Mr Wells said: ‘In the good old days, we used to think being a missionary was about recognising a difference between us and them: “us”, who had resources, skills, and the gospel, and “them”, who had hunger and not much else.’
But, over the years, this picture has changed, he said. So much so that we came to realise that ‘there is no longer a them, there is only an us’.
And the final irony, he said, was that ‘if we’d never accepted the call to be a missionary, we’d probably never have found all that out’.
USPG (United Society for the Propagation of the Gospel) has become Us after research showed that the name USPG – based on a name coined in 1701 – no longer connected with people in the twenty-first century.
The Revd Canon Chris Chivers, Us Chair of Trustees, said: ‘The name Us is a reminder that God’s welcome is for all of us – Jesus’ promise of a full life is for every person, in every community.

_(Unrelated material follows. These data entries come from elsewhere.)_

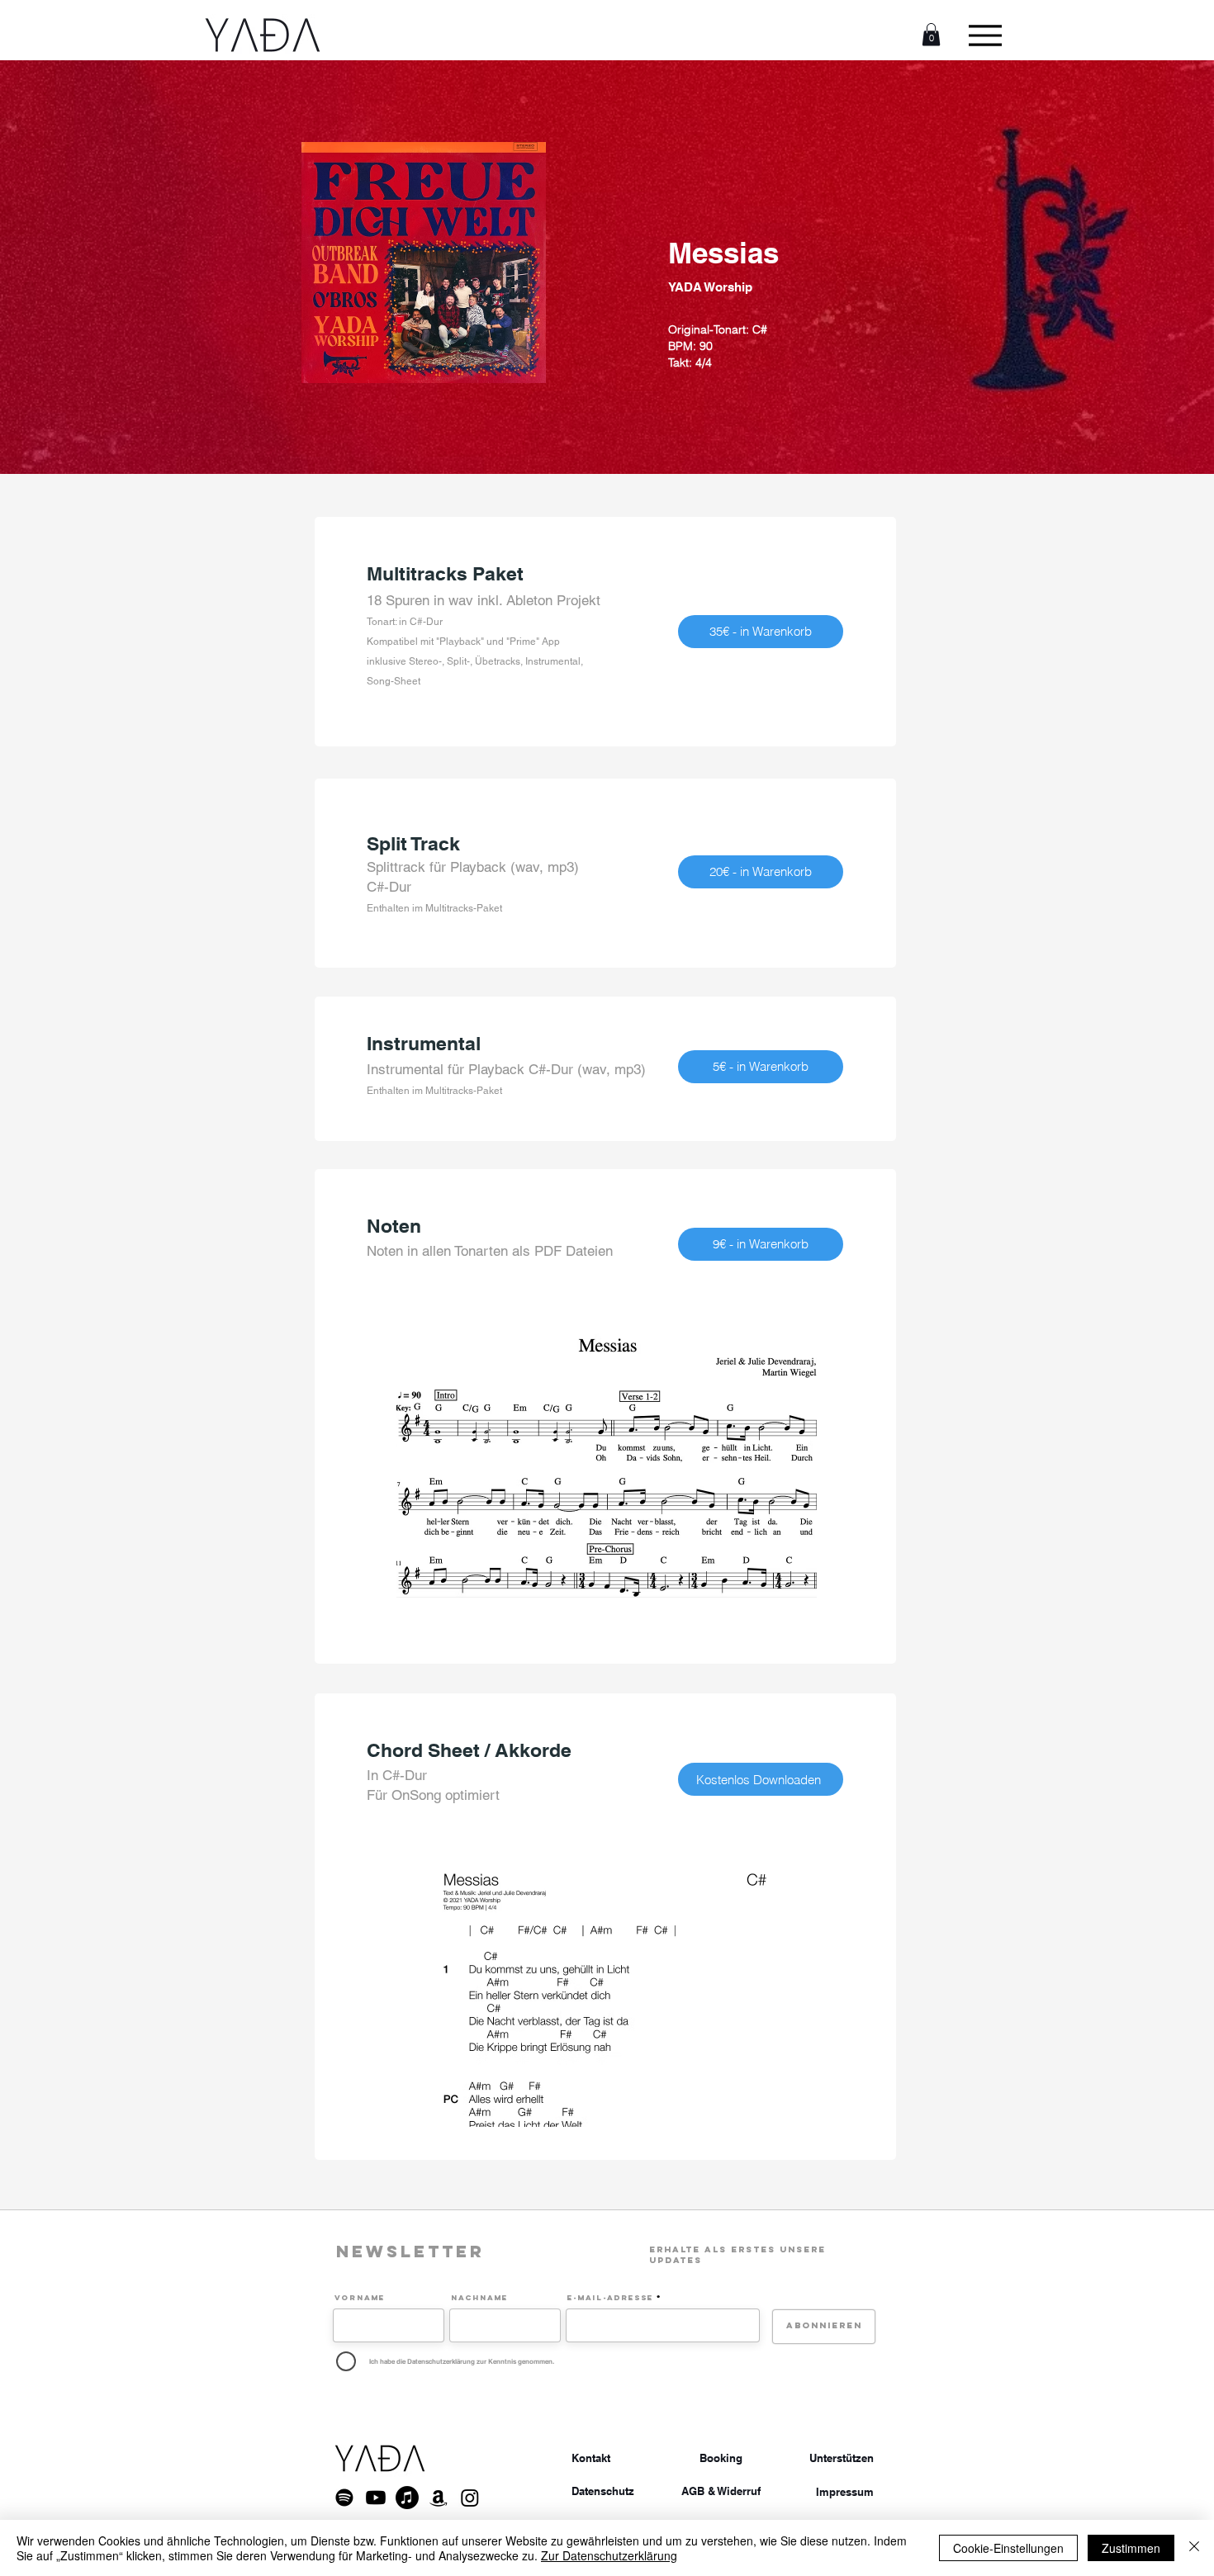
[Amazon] (438, 2497)
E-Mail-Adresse (610, 2297)
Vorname (359, 2297)
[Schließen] (1194, 2548)
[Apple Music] (407, 2497)
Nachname (479, 2297)
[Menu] (985, 35)
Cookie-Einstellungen (1008, 2548)
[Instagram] (469, 2497)
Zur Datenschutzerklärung (609, 2555)
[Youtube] (375, 2497)
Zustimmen (1131, 2548)
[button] (931, 34)
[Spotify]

Our work is helping to make this happen around the world.’
Acknowledging that the Us launch took place on the day General Synod voted against women bishops, Us Chief Executive Janette O’Neill said: ‘We were concerned that our launch event would be over-shadowed by the sadness of many at the outcome of the vote. But, far from it, my sense was that the launch of Us – with our emphasis on inclusion – was a sign of hope for the future of the Church of England.’
She said: ‘USPG changing its name to “Us” is a statement that everyone is included. In fact, the biggest cheer of the evening was reserved for a video looking at our history. The video explained how we were the first organisation to appoint a single woman as a missionary, which put us ahead of our time, this being 72 years before women got the vote in the UK. People cheered at this. It shows that an Anglican organisation is capable of standing up for equal rights.’
Speaking at the launch, Archbishop Rowan Williams praised the new name ‘Us’ as being a ‘wonderfully ambiguous and non-specific title’ which is suited to a world in which boundaries constantly shift because it is ‘very difficult to tell where “us” stops and “them” starts’.